GOAL OF THE EXERCISE. Here are some records; copy every line that holds the word "Given".

+++ SUPPLIED DATA +++

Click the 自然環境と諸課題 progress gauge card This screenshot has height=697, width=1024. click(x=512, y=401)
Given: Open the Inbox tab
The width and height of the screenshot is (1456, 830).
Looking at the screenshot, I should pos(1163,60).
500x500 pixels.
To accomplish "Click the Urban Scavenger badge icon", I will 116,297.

+++
+++ SUPPLIED DATA +++

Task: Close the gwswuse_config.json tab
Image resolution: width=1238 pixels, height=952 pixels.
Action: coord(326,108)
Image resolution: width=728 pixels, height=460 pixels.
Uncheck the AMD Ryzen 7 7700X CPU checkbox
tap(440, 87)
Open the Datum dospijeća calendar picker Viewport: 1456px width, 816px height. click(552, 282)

+++
+++ SUPPLIED DATA +++

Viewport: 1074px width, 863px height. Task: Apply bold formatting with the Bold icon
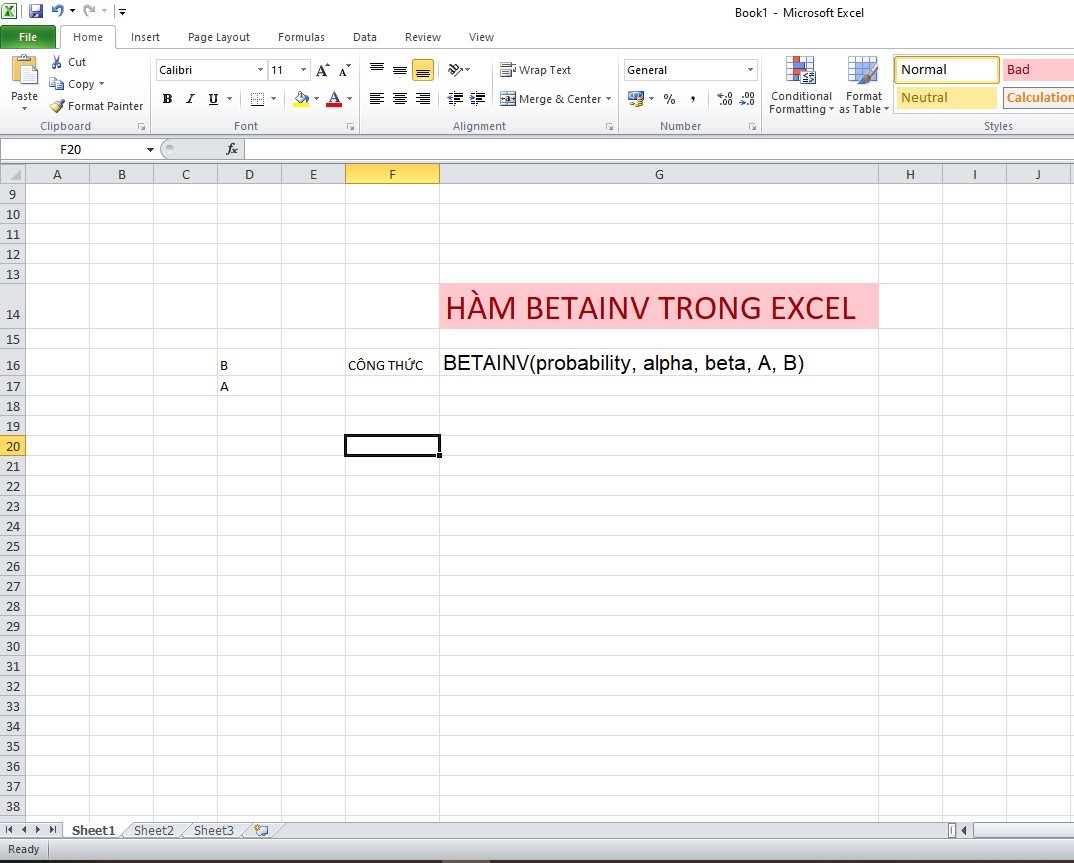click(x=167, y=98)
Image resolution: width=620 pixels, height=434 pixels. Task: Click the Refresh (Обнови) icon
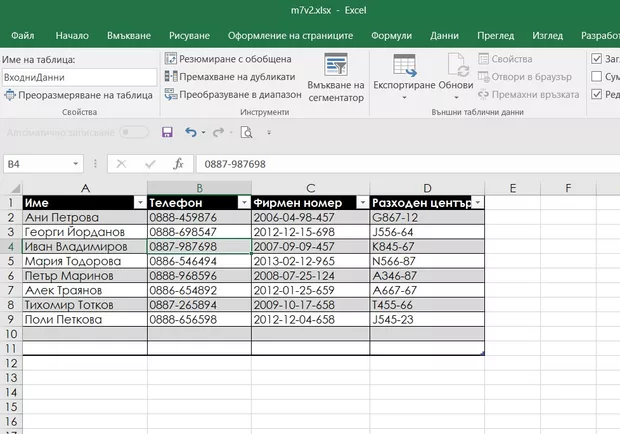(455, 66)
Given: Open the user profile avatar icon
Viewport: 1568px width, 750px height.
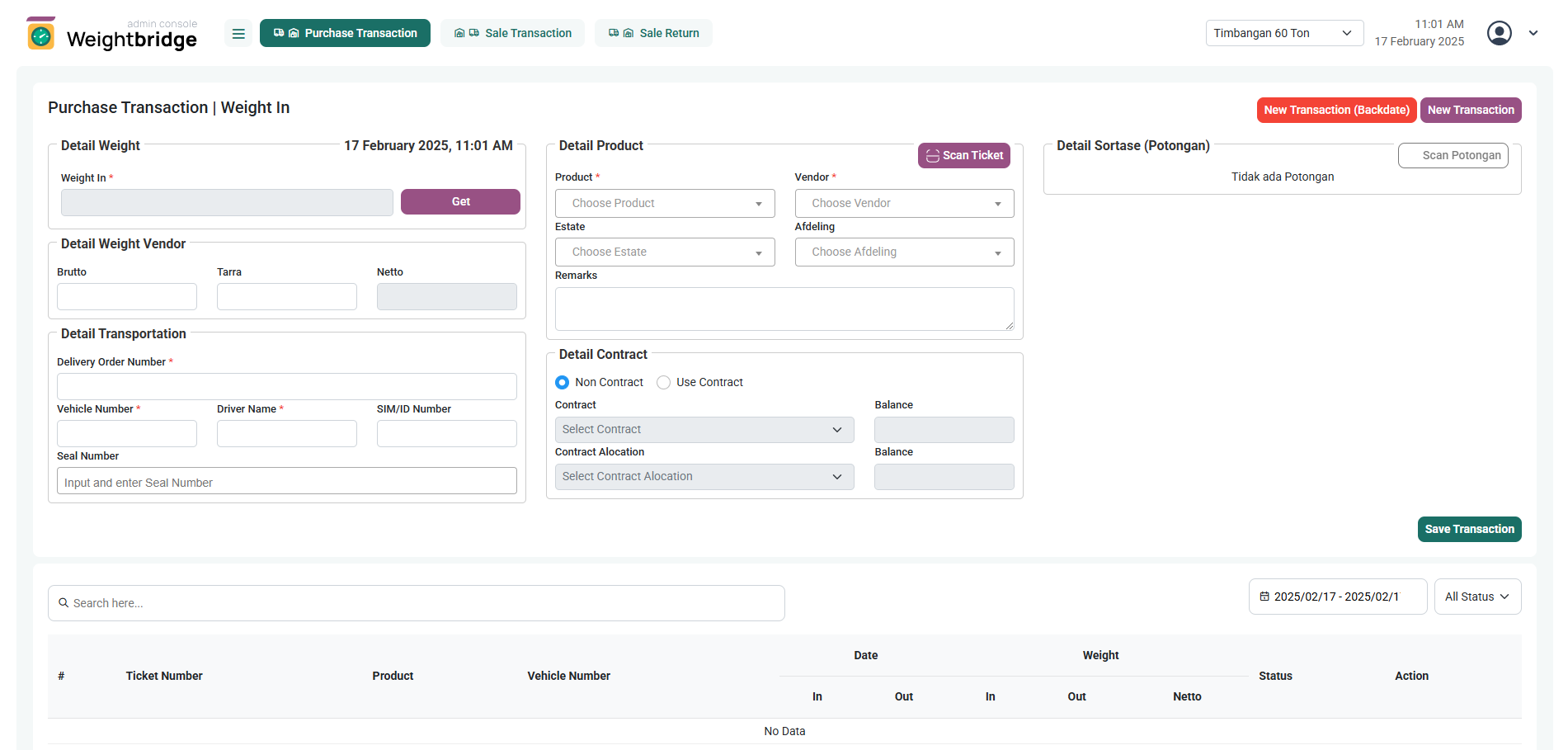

+++

COMPLETED TASK.
Given: Open the Inbox tab
Given: Open the user profile avatar icon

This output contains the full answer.